The new Roadmender solution is based on the properties of British Standard 'Polymer Modified Mastic Asphalt' (or PMMA, for short). PMMA provides exceptional durability, increased flexibility at lower temperatures, and greater stability at higher temperatures and is ideal for use by telcos and ISPs laying fast broadband access cables because it is tough, waterproof and quick and easy to apply. What's more, it comprises 65 per cent of recycled materials while the final sealant has nine big old used tyres recycled and amalgamated in every ton.

Sustainability also a big part of the equation

Harry Pearl says that big municipal authorities through to smaller urban and rural councils as well as utilities and CSPs, DSPs, and ISPs are very interested in the new approach and being very supportive in terms of trialling the systems and minimising bureaucratic hurdles to permit faster fibre optic rollout. What's more, as Harry Pearl puts it, "It puts a big tick in the sustainability box." And that's even more important to national and local authorities as well as telcos and network providers.

Roadmender Asphalt has been testing and stressing the new materials and system in four major trials in the North of England for major national telcos and Internet companies all of which have professed themselves very satisfied with the strong and speedy results. The company has been working to the latest specification for PMMA which was published by the government in March this year and will become law in March 2021. It is the company's intent to be in the vanguard of the application of the new technologies and to have a head start on the market when the new specification becomes obligatory in six months time.

He adds that the contractors who actually did the digging, cable laying and material reinstatement during the trials were a tad suspicious of the new system at first but once they had a few days actually applying it, became enthused about the ease, speed and efficacy of it in comparison to the slow old traditional method and were quickly converted to what is expected to become the new norm.

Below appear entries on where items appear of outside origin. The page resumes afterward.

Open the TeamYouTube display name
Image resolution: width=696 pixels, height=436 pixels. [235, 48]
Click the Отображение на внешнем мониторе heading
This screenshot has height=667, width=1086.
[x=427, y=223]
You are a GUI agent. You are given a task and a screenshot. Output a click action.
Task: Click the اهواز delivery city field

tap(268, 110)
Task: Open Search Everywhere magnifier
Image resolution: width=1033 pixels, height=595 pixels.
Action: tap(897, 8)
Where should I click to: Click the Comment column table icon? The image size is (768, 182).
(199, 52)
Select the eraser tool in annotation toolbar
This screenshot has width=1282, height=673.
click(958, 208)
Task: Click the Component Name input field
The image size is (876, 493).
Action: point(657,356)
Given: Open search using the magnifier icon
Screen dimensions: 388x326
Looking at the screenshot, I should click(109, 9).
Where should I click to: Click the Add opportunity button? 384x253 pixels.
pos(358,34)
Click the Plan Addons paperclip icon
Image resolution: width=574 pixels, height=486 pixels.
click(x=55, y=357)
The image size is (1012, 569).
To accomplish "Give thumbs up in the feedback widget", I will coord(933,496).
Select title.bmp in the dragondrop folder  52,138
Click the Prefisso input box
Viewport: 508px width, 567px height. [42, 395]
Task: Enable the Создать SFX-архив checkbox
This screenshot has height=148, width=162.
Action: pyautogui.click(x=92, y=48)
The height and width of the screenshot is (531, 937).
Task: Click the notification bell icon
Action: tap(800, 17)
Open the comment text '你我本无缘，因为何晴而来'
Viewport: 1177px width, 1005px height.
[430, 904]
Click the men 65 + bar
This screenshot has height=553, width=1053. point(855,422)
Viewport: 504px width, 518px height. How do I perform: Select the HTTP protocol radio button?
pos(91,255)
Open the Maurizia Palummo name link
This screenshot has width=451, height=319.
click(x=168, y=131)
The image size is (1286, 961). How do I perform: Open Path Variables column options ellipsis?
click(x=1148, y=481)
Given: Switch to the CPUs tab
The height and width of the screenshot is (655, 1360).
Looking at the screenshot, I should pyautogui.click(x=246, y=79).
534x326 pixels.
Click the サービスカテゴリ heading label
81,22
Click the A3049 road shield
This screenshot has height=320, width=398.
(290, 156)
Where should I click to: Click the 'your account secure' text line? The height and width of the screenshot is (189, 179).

Harry Pearl says, "We are dedicated to the development and provision of disruptive new technologies, products and materials that will benefit telcos and Internet service providers to meet government targets whilst also helping to meet sustainability goals and greatly reducing disruption to the public". 

The company has a history of providing different sustainable materials for sectors such as national, regional and local road construction and maintenance, airport infrastructure, ports, utilities and the telecoms industry. It has big plans for the future.

Harry Pearl says, "There's this huge national broadband project underway and as that progresses there are plans emerging for the deployment of electric-vehicle driving infrastructure across the entirety of the UK, which is another mammoth, long-term undertaking". Roadmender Asphalt very much wants to be part of that as well.